The Middle Passage Ceremonies and Port Marker Project (https://www.middlepassageproject.org/), which was established to honor the 2 million captive Africans who died during the transatlantic crossing known as the Middle Passage, as well as the 10 million who survived to build the Americas, intends to install a marker at every port where enslaved persons were forcibly brought to shore.

Rev. Nancy S. Taylor, Old South Church’s senior minister and chief executive officer, said, “During this national season of racial reckoning, it’s important that a 352-year-old organization acknowledges this important part of our past and our church’s past, our city’s past, and our nation’s past. We need to remind people this is part of who we are as a nation, and this exhibit provides an invitation to passersby and church members to reflect on this part of our nation’s story.”

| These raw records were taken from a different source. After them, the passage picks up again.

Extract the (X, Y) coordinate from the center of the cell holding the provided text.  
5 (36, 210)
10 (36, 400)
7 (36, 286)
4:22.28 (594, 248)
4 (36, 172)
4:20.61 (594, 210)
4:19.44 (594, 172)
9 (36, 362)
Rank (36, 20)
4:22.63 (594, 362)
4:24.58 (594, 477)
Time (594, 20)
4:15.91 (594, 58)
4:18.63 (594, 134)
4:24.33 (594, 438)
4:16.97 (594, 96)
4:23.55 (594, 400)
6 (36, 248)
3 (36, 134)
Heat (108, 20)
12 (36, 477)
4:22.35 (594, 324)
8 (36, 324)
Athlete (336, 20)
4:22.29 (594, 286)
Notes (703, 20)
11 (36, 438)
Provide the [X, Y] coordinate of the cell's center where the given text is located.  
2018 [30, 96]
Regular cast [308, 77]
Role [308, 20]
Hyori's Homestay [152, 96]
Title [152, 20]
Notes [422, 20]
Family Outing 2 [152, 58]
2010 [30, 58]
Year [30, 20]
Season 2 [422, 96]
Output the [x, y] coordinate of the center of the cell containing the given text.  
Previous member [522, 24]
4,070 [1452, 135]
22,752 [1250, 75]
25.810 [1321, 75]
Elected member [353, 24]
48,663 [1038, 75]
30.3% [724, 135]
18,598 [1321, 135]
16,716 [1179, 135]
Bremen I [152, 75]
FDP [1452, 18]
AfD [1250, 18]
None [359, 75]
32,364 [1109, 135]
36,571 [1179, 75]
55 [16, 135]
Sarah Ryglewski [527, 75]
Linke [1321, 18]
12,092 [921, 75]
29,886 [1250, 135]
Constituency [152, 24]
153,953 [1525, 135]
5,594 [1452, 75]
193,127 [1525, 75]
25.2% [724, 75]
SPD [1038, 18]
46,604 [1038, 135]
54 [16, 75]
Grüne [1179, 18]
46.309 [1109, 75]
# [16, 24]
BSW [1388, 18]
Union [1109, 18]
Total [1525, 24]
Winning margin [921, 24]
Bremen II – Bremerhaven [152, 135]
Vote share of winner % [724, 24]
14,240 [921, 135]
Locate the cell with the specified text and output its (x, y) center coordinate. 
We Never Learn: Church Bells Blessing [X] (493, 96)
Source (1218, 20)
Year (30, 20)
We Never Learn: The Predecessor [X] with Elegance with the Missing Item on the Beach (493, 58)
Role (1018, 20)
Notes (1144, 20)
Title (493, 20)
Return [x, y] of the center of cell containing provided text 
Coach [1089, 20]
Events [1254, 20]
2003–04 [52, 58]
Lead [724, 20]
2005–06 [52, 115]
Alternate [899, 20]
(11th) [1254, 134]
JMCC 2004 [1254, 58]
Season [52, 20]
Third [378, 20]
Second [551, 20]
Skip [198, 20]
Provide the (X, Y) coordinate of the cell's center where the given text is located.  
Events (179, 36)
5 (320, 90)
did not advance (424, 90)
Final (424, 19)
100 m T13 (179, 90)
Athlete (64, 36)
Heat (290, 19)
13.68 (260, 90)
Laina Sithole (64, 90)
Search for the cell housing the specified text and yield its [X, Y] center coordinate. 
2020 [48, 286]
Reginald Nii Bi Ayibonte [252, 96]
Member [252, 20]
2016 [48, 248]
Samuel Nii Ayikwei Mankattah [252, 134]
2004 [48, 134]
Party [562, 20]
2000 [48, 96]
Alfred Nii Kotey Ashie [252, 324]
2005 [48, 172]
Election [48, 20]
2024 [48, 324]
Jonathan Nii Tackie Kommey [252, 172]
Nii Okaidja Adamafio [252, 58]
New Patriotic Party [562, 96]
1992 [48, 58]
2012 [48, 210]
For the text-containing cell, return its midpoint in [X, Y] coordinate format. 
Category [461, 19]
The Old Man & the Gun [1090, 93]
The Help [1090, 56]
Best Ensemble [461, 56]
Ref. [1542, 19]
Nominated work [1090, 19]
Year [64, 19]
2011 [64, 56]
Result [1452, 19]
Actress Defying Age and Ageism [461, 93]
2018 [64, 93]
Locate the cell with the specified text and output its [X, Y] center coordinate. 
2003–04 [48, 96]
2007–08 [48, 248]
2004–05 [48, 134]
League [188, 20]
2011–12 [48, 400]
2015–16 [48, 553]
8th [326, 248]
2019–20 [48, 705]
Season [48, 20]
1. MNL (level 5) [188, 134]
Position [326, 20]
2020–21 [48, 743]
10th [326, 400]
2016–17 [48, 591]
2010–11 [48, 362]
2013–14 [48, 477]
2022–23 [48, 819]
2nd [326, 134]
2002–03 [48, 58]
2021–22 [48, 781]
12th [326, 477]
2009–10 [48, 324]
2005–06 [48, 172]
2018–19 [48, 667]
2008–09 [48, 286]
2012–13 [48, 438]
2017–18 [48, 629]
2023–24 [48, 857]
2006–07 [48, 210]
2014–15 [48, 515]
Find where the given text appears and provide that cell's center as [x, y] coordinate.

The “Middle Passage Installation of Remembrance” is the work of G(RACE) Speaks, a standing committee established six years ago that, according to the church, promotes “sacred conversations about matters of race within the life of Old South Church.”

June R. Cooper, the church’s Theologian in the City, said, “The public installation tells a story – and not an African story – it’s an American story, and what we want people to understand is that these narratives that have been buried [are now helping to] from our understanding of American history and how legacy or aftershock of slavery continues to this day. As a Christian endeavor, this work speaks to our understanding of who God is as one who creates human beings and expects us all to love each other unconditionally.”

Gathered in 1669, Old South Church in Boston continues to research, name and account for a history that includes “radical abolitionists and the first anti-slavery tract on this soil (1700),” as well as “many early ministers and members who were enslavers, who benefited from the forced enslavement and unpaid work of countless persons of African descent, according to the church.

 Since 2015 the church has held an annual Sunday of remembrance in which the names of African members from the 1600s, 1700s and early 1800s are read aloud. The names of these members (few of whom were buried in marked graves) are also etched onto brass leaves on the church’s Memorial Tree.